Owariya à Kyoto, est une maison de soba, dont la carte n’a pas changé depuis plus de 550 ans, un des restaurants préférés de la famille impériale. Je l’avais découverte lorsque j’étais allé à Tokyo puis à Kyoto, durant la semaine gastronomique.
Pour la cuisine italienne, le restaurant Sicilia à Tokyo dans le quartier Roppongi. Il faut descendre des escaliers très étroits, et tout en bas, j’ai retrouvé un coin d’Italie, inimaginable dans cette zone si moderne, cernée de gratte-ciels.
Soit dit en passant, la cuisine italienne qu’on trouve au Japon est très peu authentique, même si elle a beaucoup de succès…
Quant à la meilleure pizza de Tokyo, elle se trouve chez Peppe Napoli sta’ca’’ !!!
Des références culturelles en Italie, au Japon ?
Le musée de la culture latine (museo nazionale romano) à Rome, devant la gare de Termini. J’y étais allé pour la première fois avec ma mère quand j’avais 12 ans, j’y suis retournée avec Ayana, une façon de remonter aux sources de la culture italienne.
Au Japon, le 1er lieu qu’Ayana m’a fait découvrir, est le Yoyogi Park a Shibuya. C`est très dépaysant, un grand calme dans un quartier hyper-dynamique. J’aime beaucoup parce qu’il y a des komodaru de saké de tout le Japon dans une allée et juste en face, plein de barriques de grands domaines de Bourgogne. C’est une bonne façon de rapprocher les deux cultures et de m’attacher à l’harmonie du lieu !
Je ne lis pas mais j’ai une fascination pour les livres d’éditions anciennes.
Une œuvre m’a beaucoup marqué : « La conscience de Zeno », d’Italo Svevo[3]. Je voudrais le relire… C’est l’histoire d’un gars qui se fait une auto-analyse de conscience, avant de s’engager dans une psychanalyse. Le dernier chapitre est particulièrement troublant : l’auteur part en vrille et raconte que dans un futur proche, un petit homme ira au cœur de la terre, mettra une bombe et fera tout exploser. Fort en émotion, surprenant, infiniment moderne…
Un autre livre dont est tiré un film muet, m’a beaucoup marqué : « L’homme qui rit », de Victor Hugo[4].
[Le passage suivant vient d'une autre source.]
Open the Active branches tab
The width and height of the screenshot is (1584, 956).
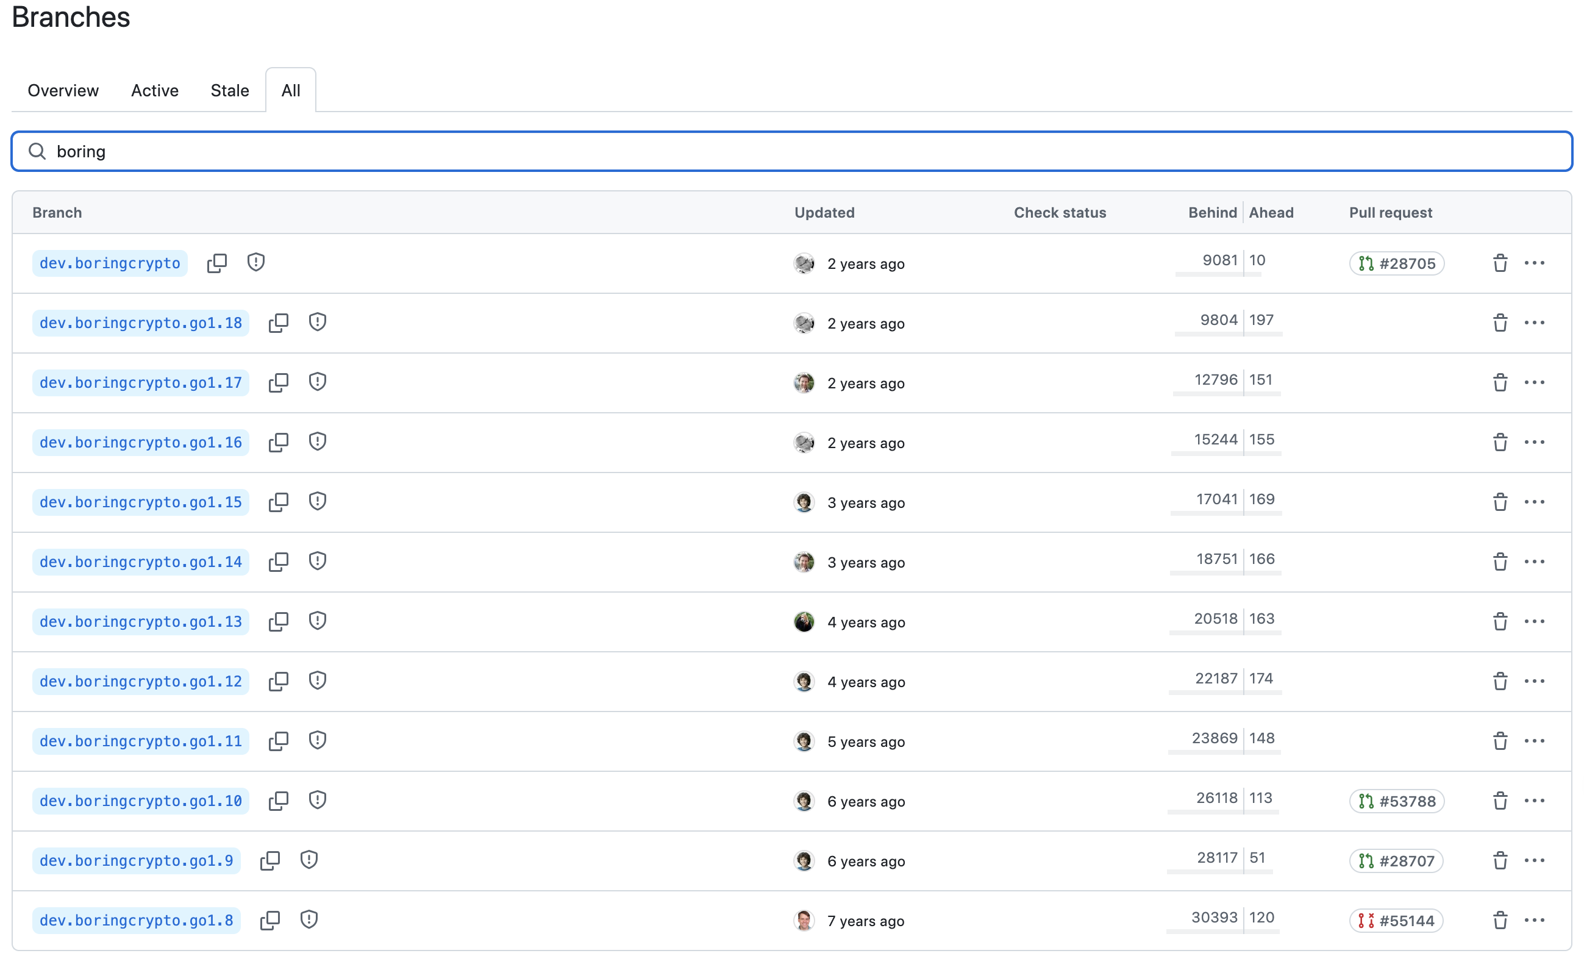coord(154,91)
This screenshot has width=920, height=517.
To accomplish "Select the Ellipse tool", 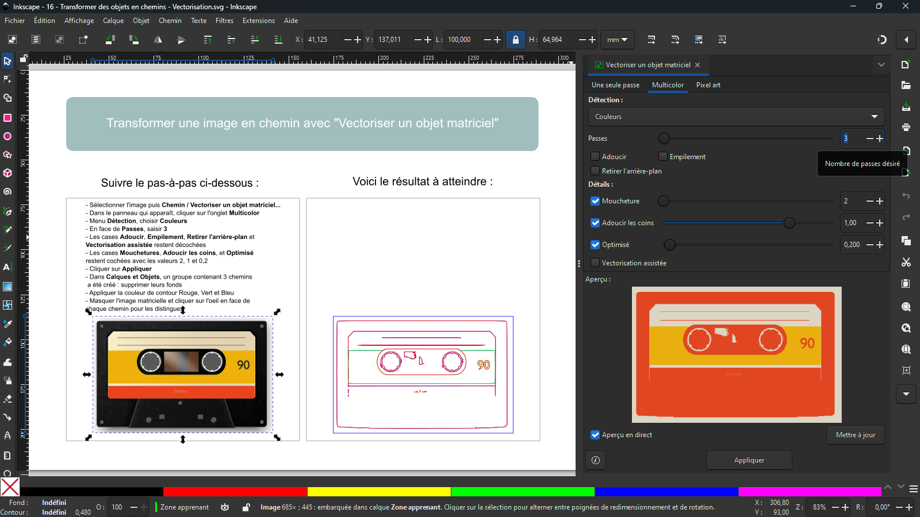I will [x=7, y=136].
Ces deux expériences expliquent peut-être ma « névrose » avec les livres !
Le mot de la fin ?
Kampai tout le monde !!!

[1] www.sakesommelierassociation.com
[3] Publié en 1923.
[4] Film muet sorti en 1928, réalisé par Paul Leni. L’histoire : en Angleterre, à la fin du 17e siècle, le roi Jacques II se débarrasse de son ennemi, le Lord Clancharlie, et vend son jeune fils, Gwynplaine, aux trafiquants d’enfants qui le défigurent. Le garçon s’enfuit et sauve du froid un bébé aveugle, Dea. Tous les deux sont recueillis par Ursus, un forain. Gwynplaine, baptisé « L’Homme qui rit », devient un célèbre comédien ambulant. Son destin sera bouleversé lorsqu’il découvrira plus tard, sous le règne de la reine Anne, ses origines nobles.